Quite rightly, the hon. Member for Gedling emphasised the current process involving the national security capability review, and he focused on the question of fiscal neutrality, which the National Security Adviser says he has been told to observe. When I challenged the National Security Adviser with that on 18 December, when he appeared before the Joint Committee on the National Security Strategy, he said, “Well, it’s not as if the defence budget isn’t growing; it is fiscal neutrality within a growing budget.” He then did something else, which is indicative of a worrying trend: he lumped together the £36 billion that we are spending avowedly on defence with all the other money that we spend on everything else related to security, and he started talking about a £56 billion budget. That lumping together of money for security and intelligence services, counter-terrorism and even the relevant aspects of policing with the defence budget, is a form of sleight of hand that causes me concern. That is what I wish to address in the second half of my remarks.
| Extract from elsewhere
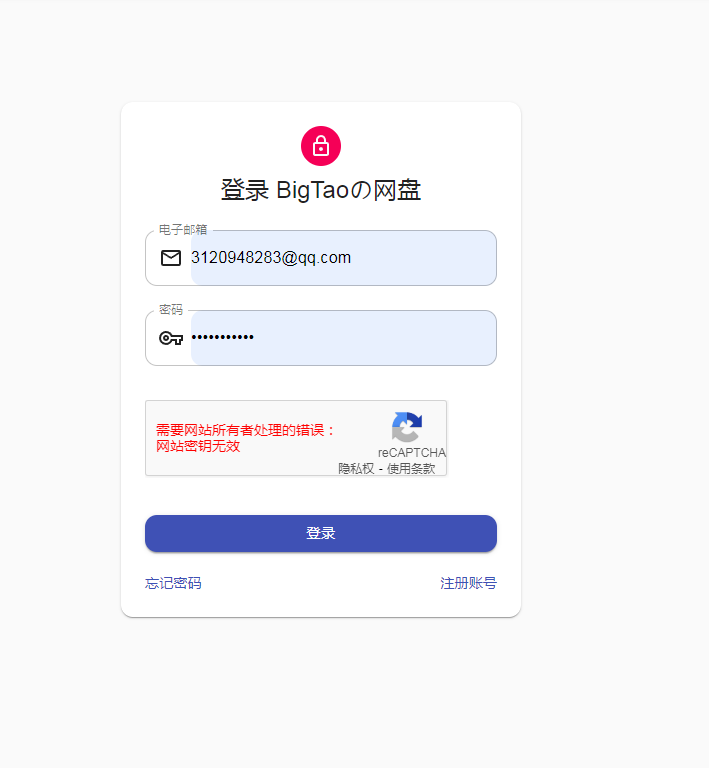Screen dimensions: 709x768
Task: Open the 隐私权 link in the reCAPTCHA box
Action: pyautogui.click(x=356, y=469)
We have a real problem in this country because the tried and tested system for strategic decision making has broken down. In my years as a research student, my area of study was the way that Britain planned towards the end of the second world war, and the early period after it, for what form of strategy we would need to deal with future threats. I was struck by the fact that there was a huge argument between 1944 and 1946 between clever officials in the Foreign Office who wanted to make the Anglo-Soviet alliance of 1942 the cornerstone of our post-war foreign policy, and the Chiefs of Staff who wanted to prepare their assessments of what Britain might have to face militarily on alternative assumptions that that alliance might well continue—in which case all would be well—but that it might break down. There was a tremendous stand-off until 1946, when finally the iron curtain had descended and it became clear that the Chiefs of Staff, who had looked at the Anglo-Soviet alliance in theoretical terms and said, “Well it could work, but it might not”, had been right to be cautious, and the Foreign Office staff, who wanted to put all their eggs in the basket of being able to continue the wartime alliance into peacetime, had been wrong. I was very struck by the systematic way in which the strategic arguments were hammered out, and at the centre of it all was the Chiefs of Staff Committee.

The Chiefs of Staff Committee, as we all know, is made up of the heads of each of the three services. The shocking thing that I have to say to the House today is that one can now become chief of staff of any of the three armed services—one can become head of the Royal Navy, or head of the Army, or head of the Royal Air Force—and yet have no direct input into the strategic planning process. This is all part of the lumping together of military strategic planning with national security strategies that are vague and amorphous and, above all, primarily in the hands of civil servants.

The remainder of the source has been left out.